I have only a single machine and want to run spark jobs with mesos cluster mode. It might make more sense to run with a cluster of nodes, but I mainly want to test out mesos first to check if it's able to utilize resources more efficiently (run multiple spark jobs at the same time without static partitioning). I have tried a number of ways but without success. Here is what I did:
Build mesos and run both mesos master and slaves (2 slaves in same machines).
sudo ./bin/mesos-master.sh --ip=127.0.0.1 --work_dir=/var/lib/mesos sudo ./bin/mesos-slave.sh --master=127.0.0.1:5050 --port=5051 --work_dir=/tmp/mesos1 sudo ./bin/mesos-slave.sh --master=127.0.0.1:5050 --port=5052 --work_dir=/tmp/mesos2
Run the spark-mesos-dispatcher
sudo ./sbin/start-mesos-dispatcher.sh --master mesos://localhost:5050
The submit the app with dispatcher as master url.
spark-submit --master mesos://localhost:7077 <other-config> <jar file>
But it doesnt work:
E0925 17:30:30.158846 807608320 socket.hpp:174] Shutdown failed on fd=61: Socket is not connected [57]
E0925 17:30:30.159545 807608320 socket.hpp:174] Shutdown failed on fd=62: Socket is not connected [57]

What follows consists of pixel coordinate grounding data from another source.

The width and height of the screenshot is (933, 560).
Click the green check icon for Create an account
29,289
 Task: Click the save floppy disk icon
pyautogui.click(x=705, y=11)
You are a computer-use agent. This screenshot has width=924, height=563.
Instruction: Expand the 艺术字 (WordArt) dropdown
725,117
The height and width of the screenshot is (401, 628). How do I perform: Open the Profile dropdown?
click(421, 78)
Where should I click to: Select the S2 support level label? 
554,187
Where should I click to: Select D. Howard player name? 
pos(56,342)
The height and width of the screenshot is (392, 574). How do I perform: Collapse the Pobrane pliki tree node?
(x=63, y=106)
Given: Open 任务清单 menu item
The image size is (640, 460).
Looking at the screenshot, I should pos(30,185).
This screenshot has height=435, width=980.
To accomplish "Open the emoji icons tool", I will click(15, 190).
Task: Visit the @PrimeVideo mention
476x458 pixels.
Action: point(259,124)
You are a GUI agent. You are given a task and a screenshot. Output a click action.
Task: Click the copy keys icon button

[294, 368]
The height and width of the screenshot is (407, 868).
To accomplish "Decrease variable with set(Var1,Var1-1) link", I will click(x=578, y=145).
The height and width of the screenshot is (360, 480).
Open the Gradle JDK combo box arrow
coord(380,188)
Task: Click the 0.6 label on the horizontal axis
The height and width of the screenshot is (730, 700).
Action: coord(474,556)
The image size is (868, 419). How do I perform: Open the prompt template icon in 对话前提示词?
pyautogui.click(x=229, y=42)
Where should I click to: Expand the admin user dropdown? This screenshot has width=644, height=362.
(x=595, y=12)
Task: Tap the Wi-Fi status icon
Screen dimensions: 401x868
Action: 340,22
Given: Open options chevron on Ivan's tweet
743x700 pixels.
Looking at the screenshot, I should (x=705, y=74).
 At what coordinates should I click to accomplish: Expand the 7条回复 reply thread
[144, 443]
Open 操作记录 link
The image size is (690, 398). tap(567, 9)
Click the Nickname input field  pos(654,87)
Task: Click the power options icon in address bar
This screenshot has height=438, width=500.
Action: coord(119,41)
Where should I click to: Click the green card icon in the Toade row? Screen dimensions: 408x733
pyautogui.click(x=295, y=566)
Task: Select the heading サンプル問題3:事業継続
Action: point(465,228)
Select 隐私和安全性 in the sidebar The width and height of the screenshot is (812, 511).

If I use spark-submit --deploy-mode cluster, then I got another error message:
Exception in thread "main" org.apache.spark.deploy.rest.SubmitRestConnectionException: Unable to connect to server
It work perfectly if I don't use dispatcher but using mesos master url directly: --master mesos://localhost:5050 (client mode). According to the documentation , cluster mode is not supported for Mesos clusters, but they give another instruction for cluster mode here. So it's kind of confusing? My question is:
- How I can get it works?
- Should I use client mode instead of cluster mode if I submit the app/jar directly from the master node?
- If I have a single computer, should I spawn 1 or more mesos slave processes. Basically, I have a number of spark job and dont want to do static partitioning of resources. But when using mesos without static partitioning, it seems to be much slower?
Thanks.